Task item: In the data below, find the line with "This screenshot has width=906, height=955." and output it along with every later line, exactly, but not the pictures.

Top of Task data

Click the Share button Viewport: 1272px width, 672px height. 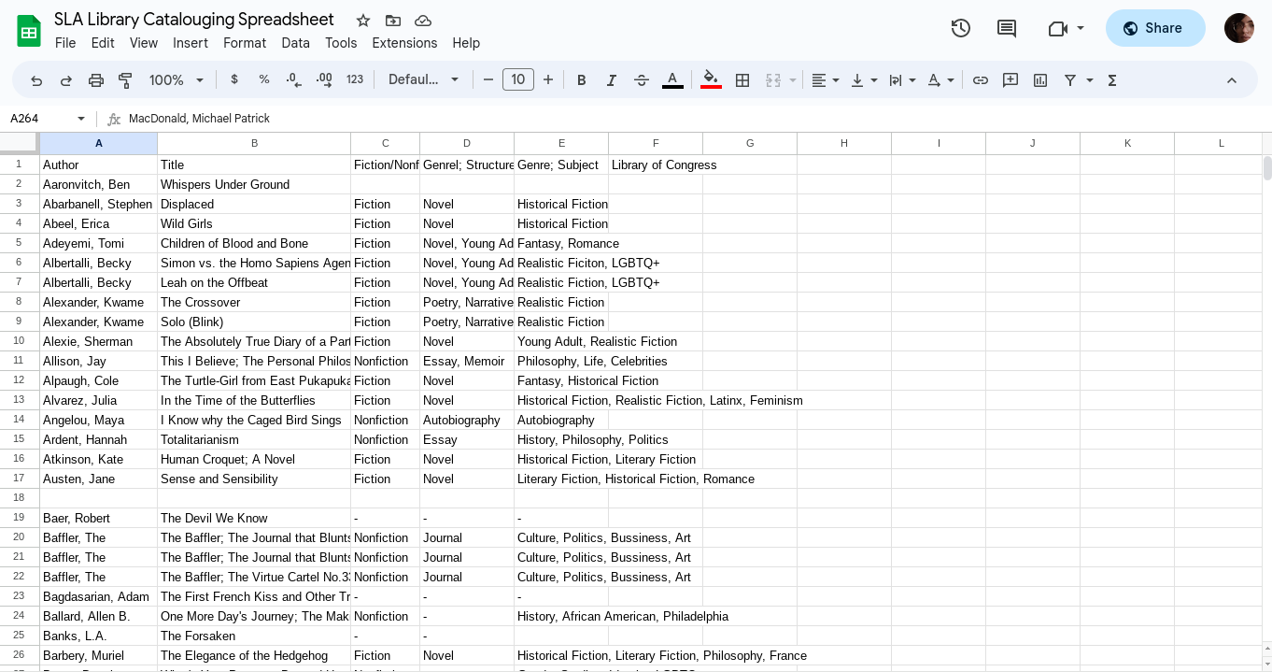coord(1154,28)
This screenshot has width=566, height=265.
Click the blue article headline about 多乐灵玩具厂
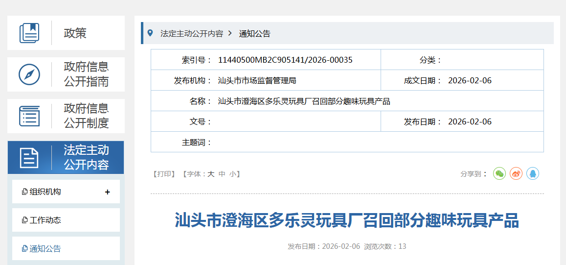click(347, 220)
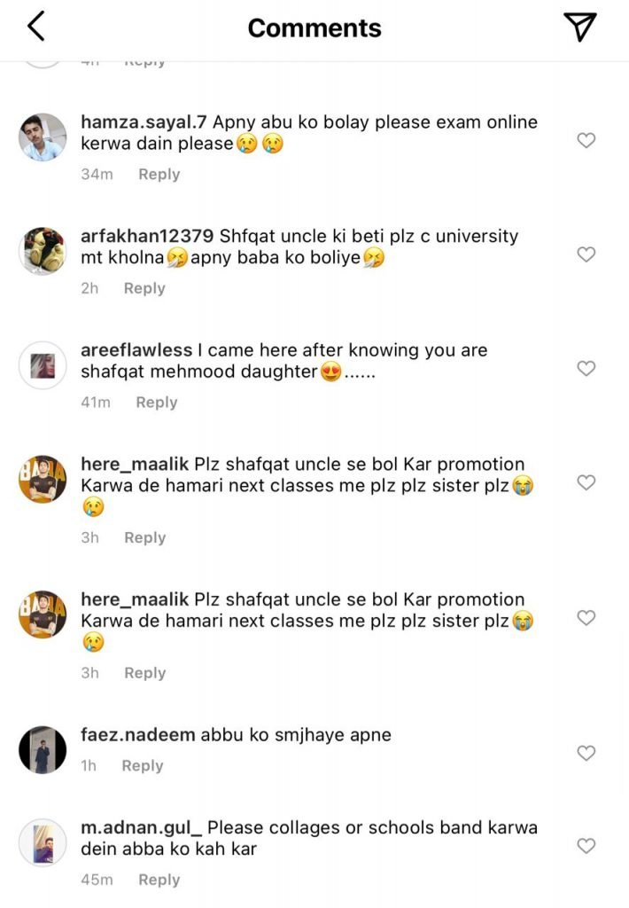Viewport: 629px width, 908px height.
Task: Open username link faez.nadeem
Action: (133, 735)
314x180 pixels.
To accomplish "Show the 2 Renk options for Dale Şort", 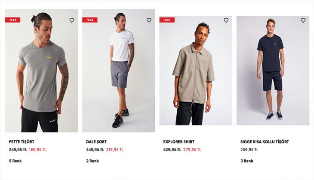I will (x=92, y=161).
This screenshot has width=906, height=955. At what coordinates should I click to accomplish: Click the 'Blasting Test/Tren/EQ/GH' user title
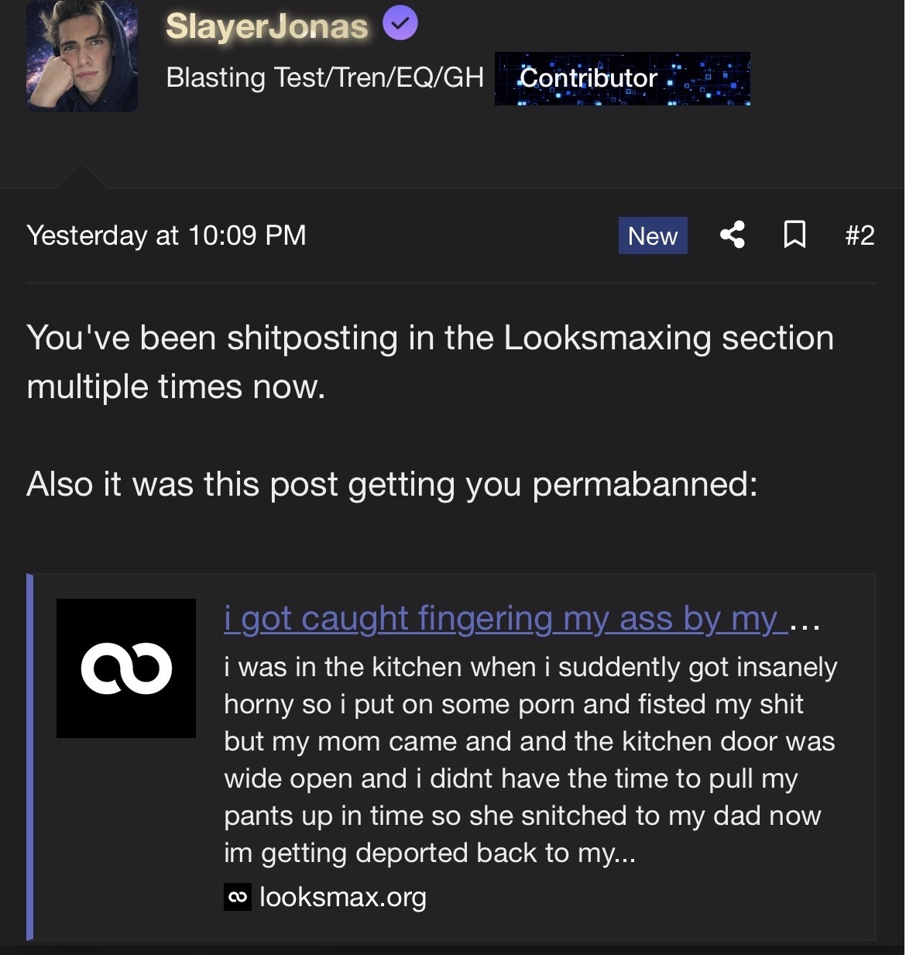tap(324, 77)
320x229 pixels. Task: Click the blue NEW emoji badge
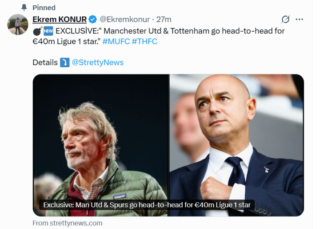pyautogui.click(x=48, y=31)

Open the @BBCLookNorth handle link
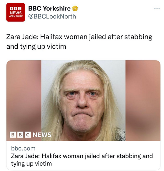(52, 16)
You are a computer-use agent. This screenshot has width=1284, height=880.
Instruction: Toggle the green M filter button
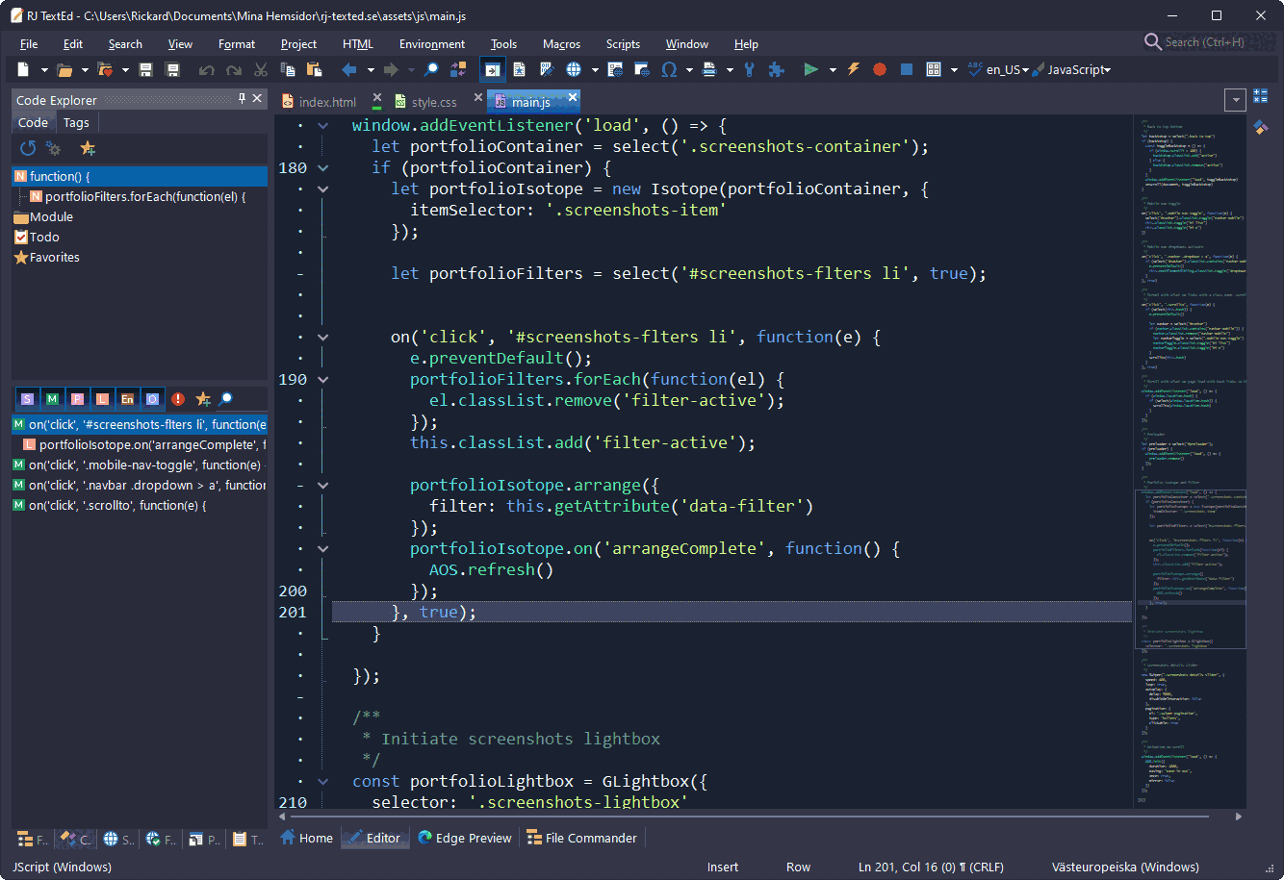pyautogui.click(x=52, y=398)
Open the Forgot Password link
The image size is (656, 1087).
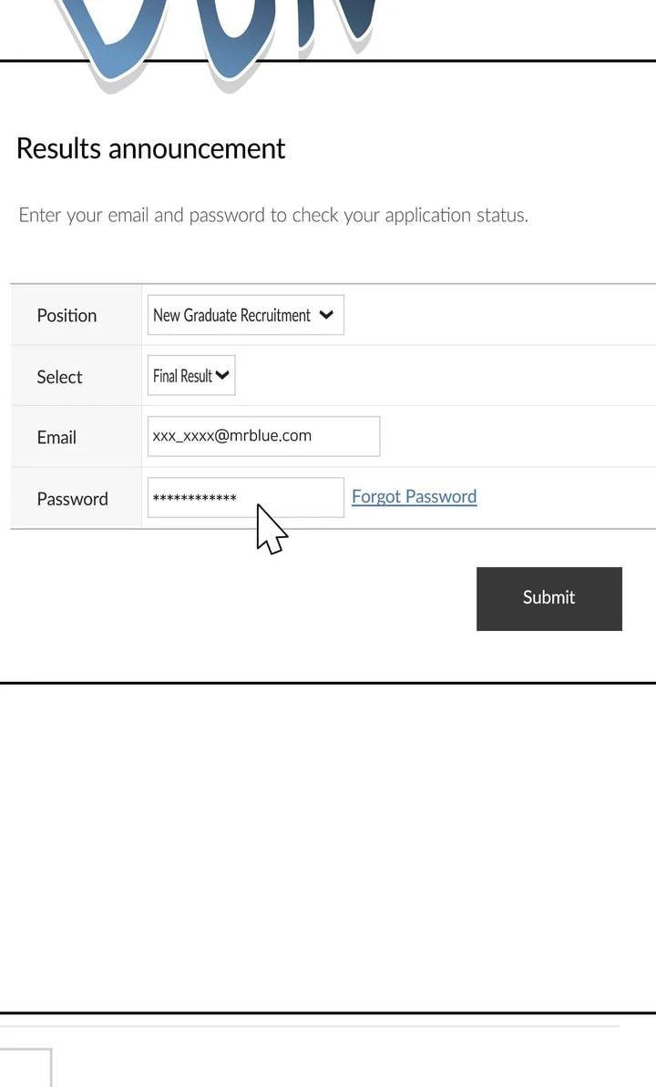[414, 496]
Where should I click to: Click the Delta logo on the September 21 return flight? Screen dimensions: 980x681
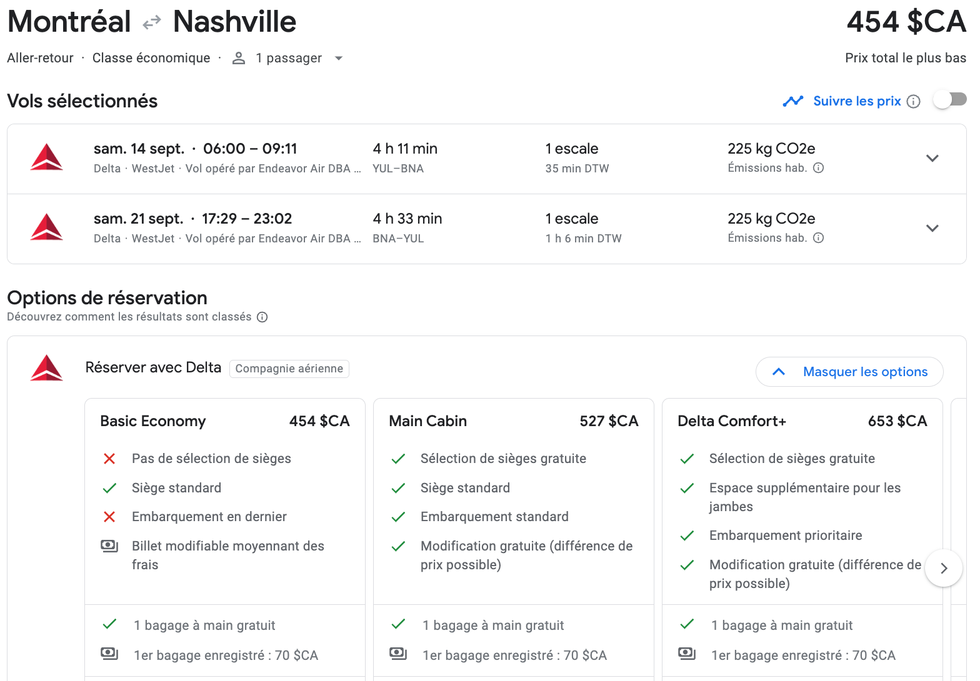(x=46, y=227)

Bottom of Task data

Result for this task:
This screenshot has width=906, height=955. At what coordinates should I click to accomplish: Click the 'Blasting Test/Tren/EQ/GH' user title
tap(324, 77)
320x229 pixels. Task: Click the blue NEW emoji badge
pyautogui.click(x=48, y=31)

Open the @BBCLookNorth handle link
(52, 16)
You are a computer-use agent. This screenshot has width=1284, height=880.
Instruction: Toggle the green M filter button
pyautogui.click(x=52, y=398)
Open the Forgot Password link
The image size is (656, 1087).
[414, 496]
Where should I click to: Click the Delta logo on the September 21 return flight? Screen dimensions: 980x681
(x=46, y=227)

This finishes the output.